> [Selected passage]:
·····
# Weathering using paints and markers



## modeltrainhead (Nov 15, 2009)

Well i don't know how to weather a locomotive and rolling stock can anyone tell me cheap alternative using paint and markers


----------



## ontario mainline (Dec 6, 2008)

same hear, was thinking about useing testors weathering markers.
anyone ever use them?


----------



## tankist (Jun 11, 2009)

OP - weathering chalks



Ontario, i got a set of weathering markers in question. wanted the rail pens but store only had the "structures" set ("roof brown", "aged concrete" and "grimy black") and i got it to see what it can do. so far i see very limited use to these but it might be because i don't quite know how to apply these properly.


----------



## Reckers (Oct 11, 2009)

modeltrainhead said:


> Well i don't know how to weather a locomotive and rolling stock can anyone tell me cheap alternative using paint and markers


If you guys want to see some interesting weathering, take a look at this site: http://ogaugerr.infopop.cc/eve/forums/a/frm/f/3681097934

These guys are very good at it---reading the posts and looking at the pics will teach you a lot.


----------



## Reckers (Oct 11, 2009)

tankist said:


> OP - weathering chalks
> 
> 
> 
> Ontario, i got a set of weathering markers in question. wanted the rail pens but store only had the "structures" set ("roof brown", "aged concrete" and "grimy black") and i got it to see what it can do. so far i see very limited use to these but it might be because i don't quite know how to apply these properly.



Tankist, go to this site and check out the "Baking Soda rust" segment...
http://ogaugerr.infopop.cc/eve/forums/a/frm/f/3681097934


----------



## MacDaddy55 (Aug 19, 2008)

*Cheap Pastel Chalks & Matte Sealer!*

If you need something cheap....Kids get all kinds of pastel chalks that make great weathering. If you seal them with Clear Acrylic Matte Finish they look great. Saw this in a Model Railroader...if I find the article I'll post it. Just a matter of experimenting with different combos of colors. You can grind the chalks up add water and paint with them. Cheap and simple!:thumbsup:


----------



## modeltrainhead (Nov 15, 2009)

i did it it looks great it I did the pastel thing\


----------



## MacDaddy55 (Aug 19, 2008)

*Outstanding!*

Hey MTH
"I do believe you pack the gear to serve in my beloved Corps!" Make sure you seal the paint,after it drys with the Acrylic sealer(Walmart has it in their Hobby section). Give us some Pics too, and glad it worked for you!:thumbsup:


----------



## imatt88 (Jan 31, 2010)

PICs........PICS..............:thumbsup:


----------
·····
> [Given exercise 1]: In the forum thread, what three colors were in the "structures" set of weathering markers that tankist bought?
The forum thread above has nothing to do with the entries that come next.
·····
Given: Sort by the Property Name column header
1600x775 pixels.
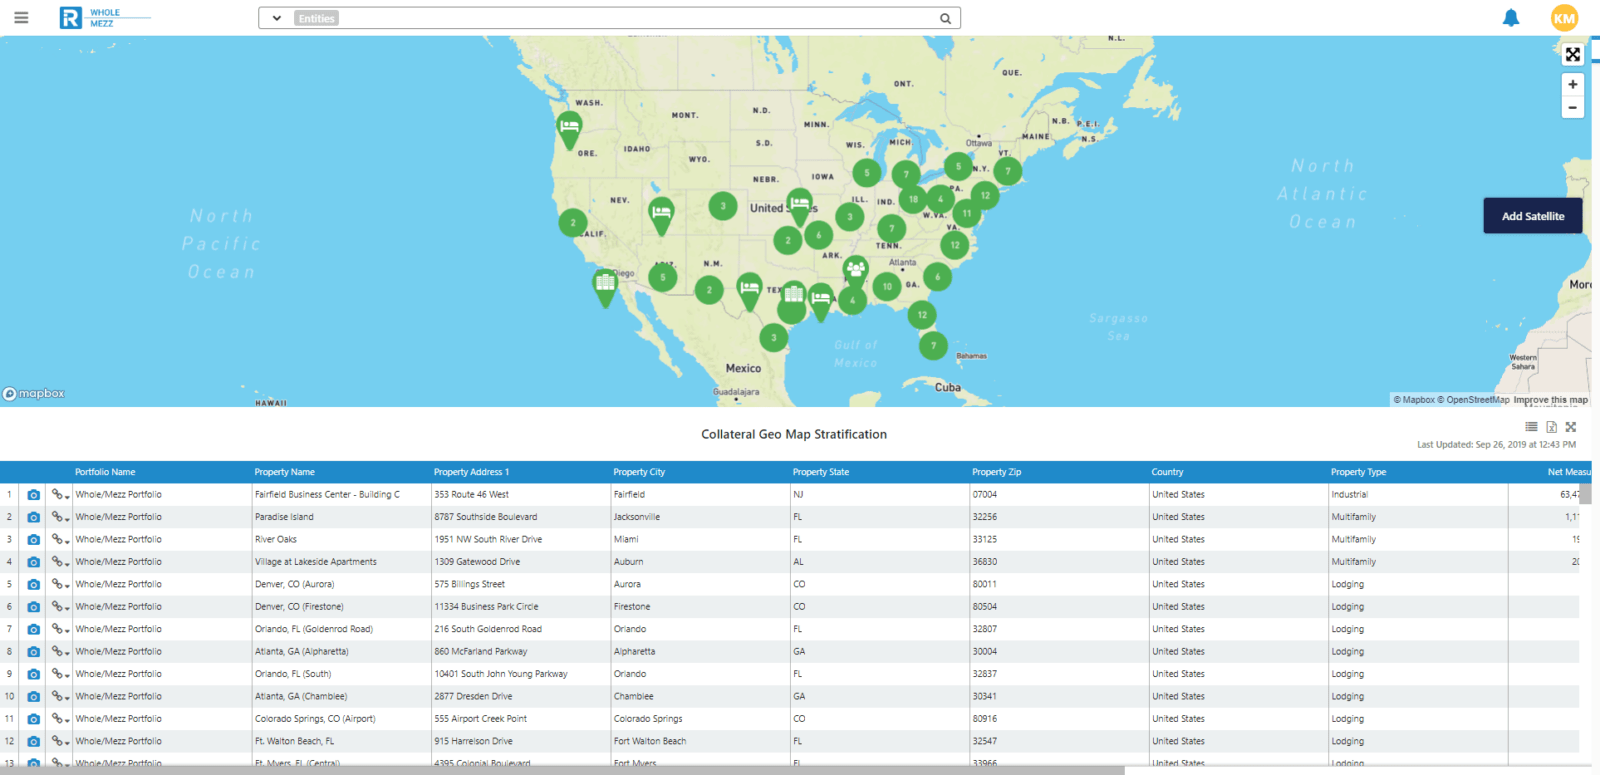Looking at the screenshot, I should [284, 472].
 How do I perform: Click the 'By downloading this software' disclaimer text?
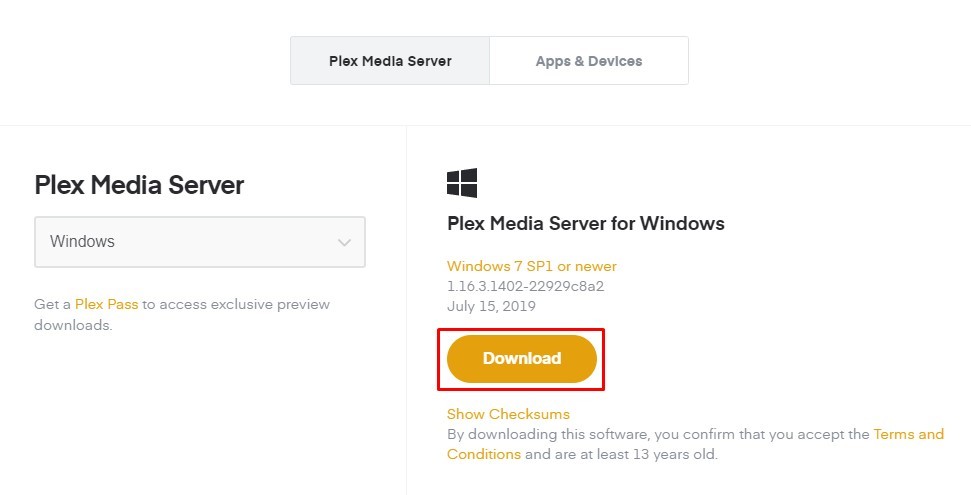coord(549,434)
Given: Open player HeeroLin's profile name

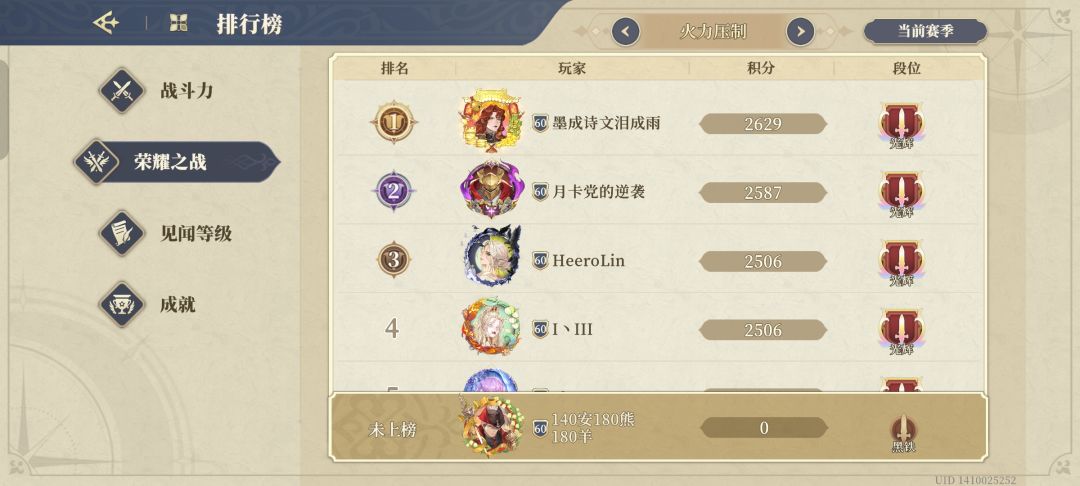Looking at the screenshot, I should click(588, 261).
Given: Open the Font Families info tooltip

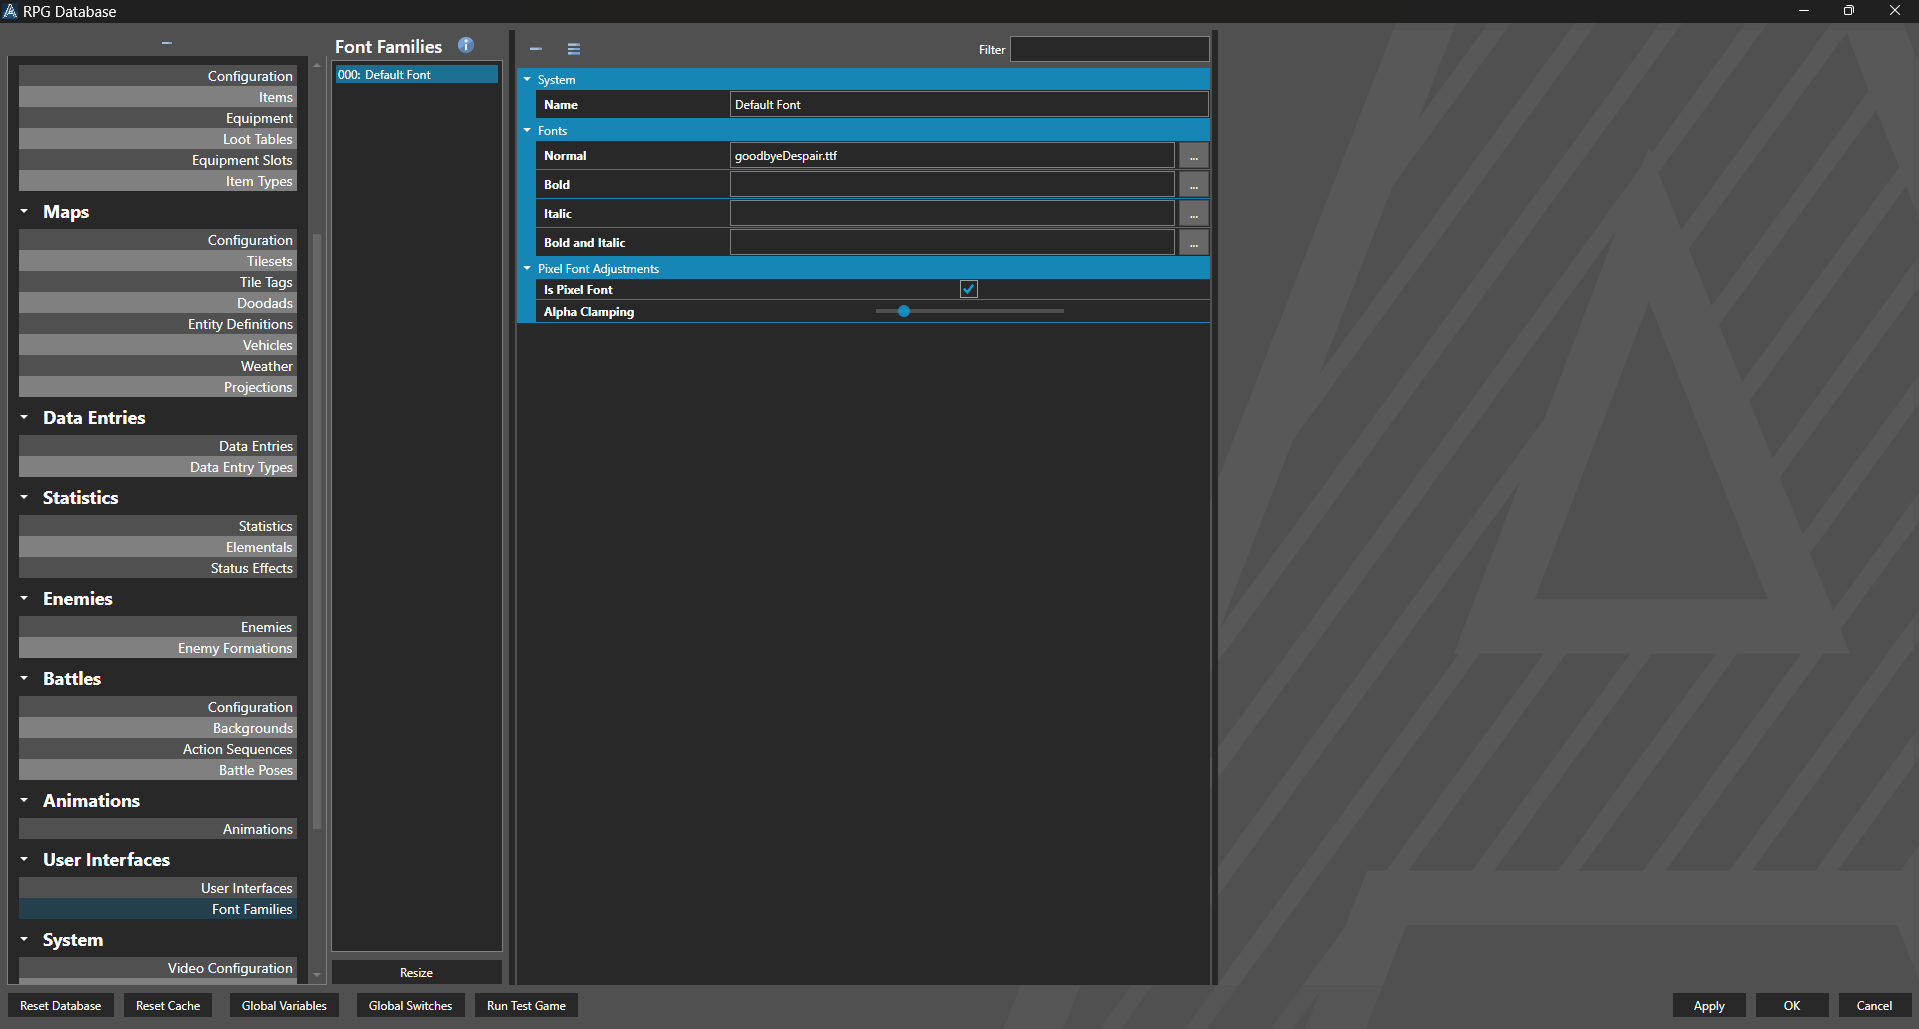Looking at the screenshot, I should 465,45.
·····
> [Given exercise 2]: Return each line of the entries that contains the word "Open".

> [Final result 1]: Roof brown, aged concrete, and grimy black.

> [Final result 2]:
Given: Open player HeeroLin's profile name
Given: Open the Font Families info tooltip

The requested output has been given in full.